Does this answer the question of how best to integrate Documentum and SharePoint?  No. It does show how SharePoint can act as a Federated front-end and expose existing content into SharePoint.  This approach allows for a single SharePoint integration point, supported by Microsoft, that will allow users to interact with content from multiple external repositories.  That is all I ask from Microsoft at this point as that is the one of the strongest use cases for SharePoint and CMIS.

There is still a long way to go though.  Getting the authentication and authorization mapped properly is not addressed, but is recognized as a weakness.  They mention a few ways to address this as well.  I don’t consider it an oversight as this is more of a practical proof-of-concept than a finished product.  With CMIS only at version 0.5, I’m not overly concerned at this time.

If you want to play with the project, you can grab the code from Microsoft.  As Shawn Shell at CMS Watch indicates in his post, Making it Real, there is a lot to dive into here, and even more to watch for down the road.  This implementation may not be how things are done when the final implementation is released, but it does show some of the current thinking.

Meanwhile, In Redmond

As mentioned above, the OASIS CMIS Technical Committee met in Redmond in the latter part of January, and Microsoft hosted.  According to John Newton, who gives a nice write-up of the 3-day event, this is not the first CMIS event that they have hosted.  The event was well attended.  Attending companies/organizations include:

  • AIIM (by phone)
  • Alfesco
  • Day Software
  • EMC…David Choy is the chair of the committee
  • Exalead
  • Greenbytes
  • IBM…Al Brown is the secretary for the bindings
  • Microsoft…Ethan Gur-esh is the secretary for the data model
  • Nuxeo
  • Open Text
  • Oracle
  • SAP…Presented the security proposal

From John’s account, which you should read, this was a very productive event and I am enthused by the progress.  I look forward to hearing more about the future meetings.  It looks like the standard is about a year away from finalization, but that is more determined by the process for comment than any real hurdles at this point.  I just hope I didn’t just jinx it.

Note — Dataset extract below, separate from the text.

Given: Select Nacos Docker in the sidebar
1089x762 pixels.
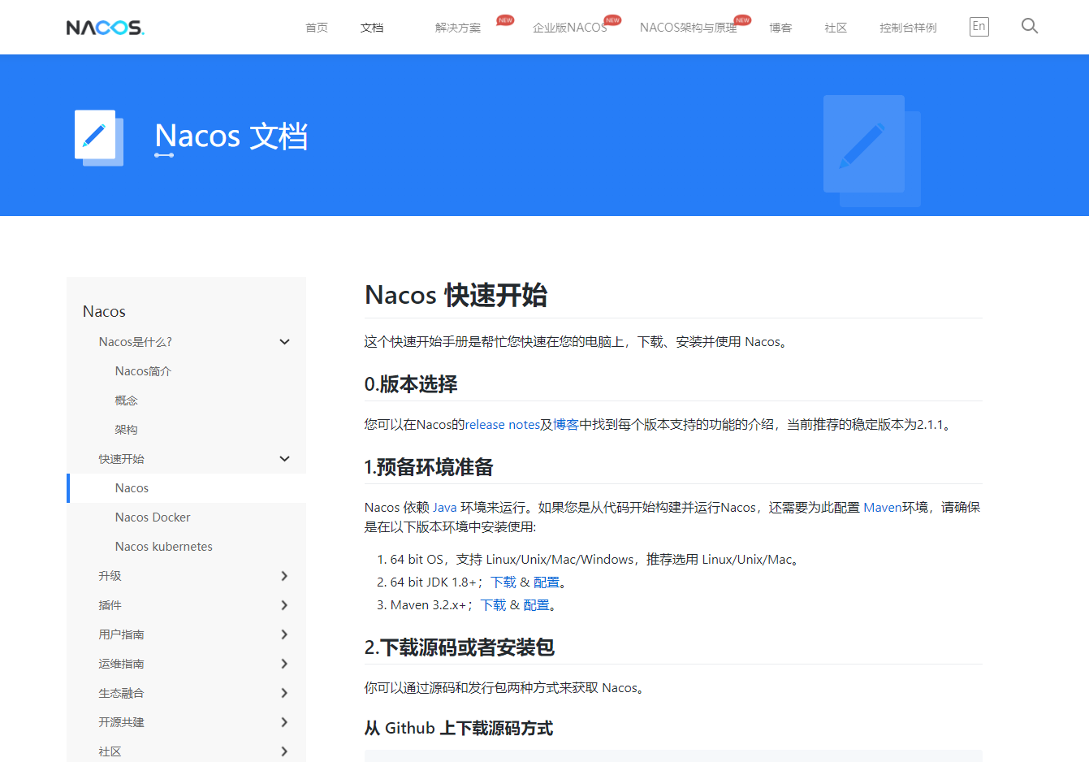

One sentence that caught my eye, in a non-CMIS way, was, OpenText presented hierarchical properties.  I think that comes from the old Docs Open product that they acquired from Hummingbird.  It was a great feature and one that I wish I could implement effectively in other systems.  DOCS Open is the first Document Management system I ever implemented.  I even worked as a consultant for Hummingbird back in the day.

Ah, memories.

Here’s to Microsoft, EMC, Alfresco, and the rest of the committee giving us some good ones.

[Edit: The meeting notes are online in PDF format.]

4 thoughts on “CMIS and SharePoint

  1. correction to “Attending companies/organizations”

    Al Brown (IBM), Derek Carr (IBM), David Caruana (Alfresco), David Choy (EMC), Cornelia Davis (EMC), Betsy Fanning (AIIM), Dustin Friesenhahn (Microsoft), Gary Gershon, Paul Goetz (SAP), Florent Guillaume (Nuxeo), Ethan Gur-esh (Microsoft), Dennis Hamilton, Martin Hermes (SAP), Jens Huebel (Open Text), Volker John (Saperion), Stephan Klevenz (SAP), Tony Lee (Amdocs), Ryan McVeigh (Oracle), Greg Melahn (IBM), Pat Miller (Microsoft), Florian Mueller (Open Text), John Newton (Alfresco), David Neuscheler (Day), Conleth O’Connell (Vignette), David Pitfield (Oracle), Norrie Quinn (EMC), Craig Randall (EMC), Julian Reschke (Greenbytes), Steve Roth (Oracle), Patrick Ryan (IBM), and Spencer Shearer (Exalead)


  2. Thank you for the link Robin. I updated the post to say “include” for the attendees to reflect reality. It is also nice to see the greater collection of names here as well.



  3. Very intersting to see Exalead, a search company there along with the ECM vendors – a very good thing for enterprise search, lets hope some more search engine vendors join the party.